Flieger, Enthusiasten und eine Hand voll junger Haller aus der Region gründeten 1929 einen Verein, der bis heute Menschen verbindet.
Es begann damals am Einkorn mit Segel- und Modellflug. Der uralte Traum vom Fliegen wurde auch in Schwäbisch Hall verwirklicht. Der Motorflug war 1934 eine logische Fortsetzung der aufstrebenden Flieger. In den Jahren vor und während des Krieges wurde am jetzigen Flugplatz ein Fliegerhorst der Luftwaffe errichtet.

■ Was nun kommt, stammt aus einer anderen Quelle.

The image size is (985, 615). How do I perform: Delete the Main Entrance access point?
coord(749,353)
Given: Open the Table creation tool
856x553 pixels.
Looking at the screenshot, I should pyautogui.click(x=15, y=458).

In den 50er Jahren haben sich die Schwäbisch Haller Flieger den Platz Stück für Stück wieder zu Eigen gemacht. Beginnend mit dem Segelflug 1950 und dem Motorflug 1955 folgten alsbald die Fallschirmspringer, Ballonfahrer, Hängegleiter und Ultraleichtflieger.

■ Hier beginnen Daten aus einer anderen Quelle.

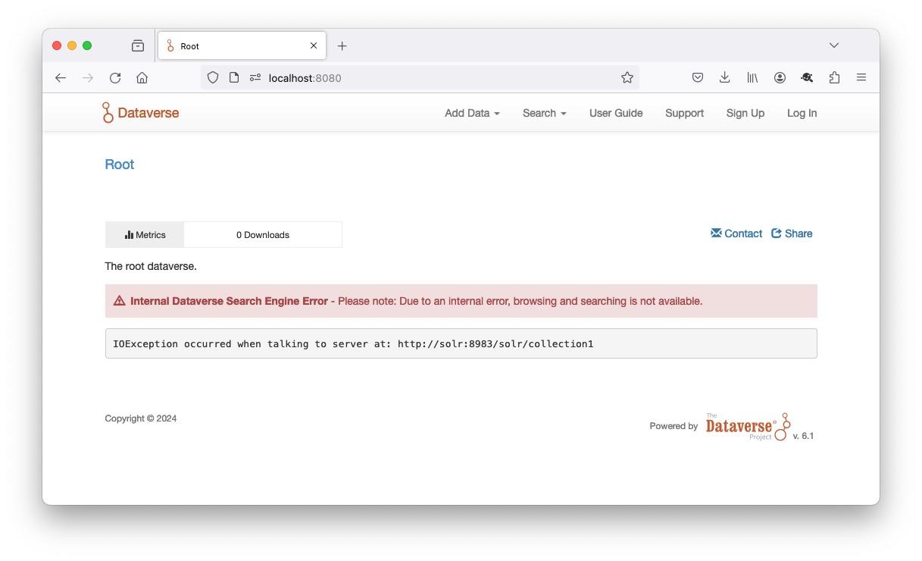
Task: Open the User Guide nav item
Action: tap(616, 113)
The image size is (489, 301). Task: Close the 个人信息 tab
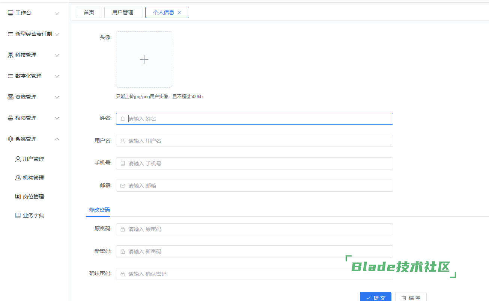179,12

Mit den bis 1993 stationierten amerikanischen Heeresfliegern war eine zivile Mitnutzung des Airfield möglich.
Ab 1994 wird der Flugplatz Schwäbisch Hall als erster Allwetterflugplatz, der in einem Luftraum „F“ liegt, betrieben. Diese Luftraumstruktur ermöglicht Instrumentenabflüge und -landungen zu Flugplätzen mit wenig Flugaufkommen und hohem Anteil an Geschäftsreiseverkehr ohne den hohen Kosten- und Verwaltungsaufwand von Verkehrs- oder Regionalflughäfen mit Kontrollzone. Der Luftraum „F“ hat sich als wirtschaftlich und sicher an mittlerweile 14 Flugplätzen in Deutschland bestens bewährt. Nach der Verlängerung und Drehung der Start- und Landebahn in 2004, der Verbesserung der Hindernissituation, dem Bau eines Entwässerungssystems und der Schaffung von Infrastruktur ist der Platz bestens für die Zukunft gerüstet.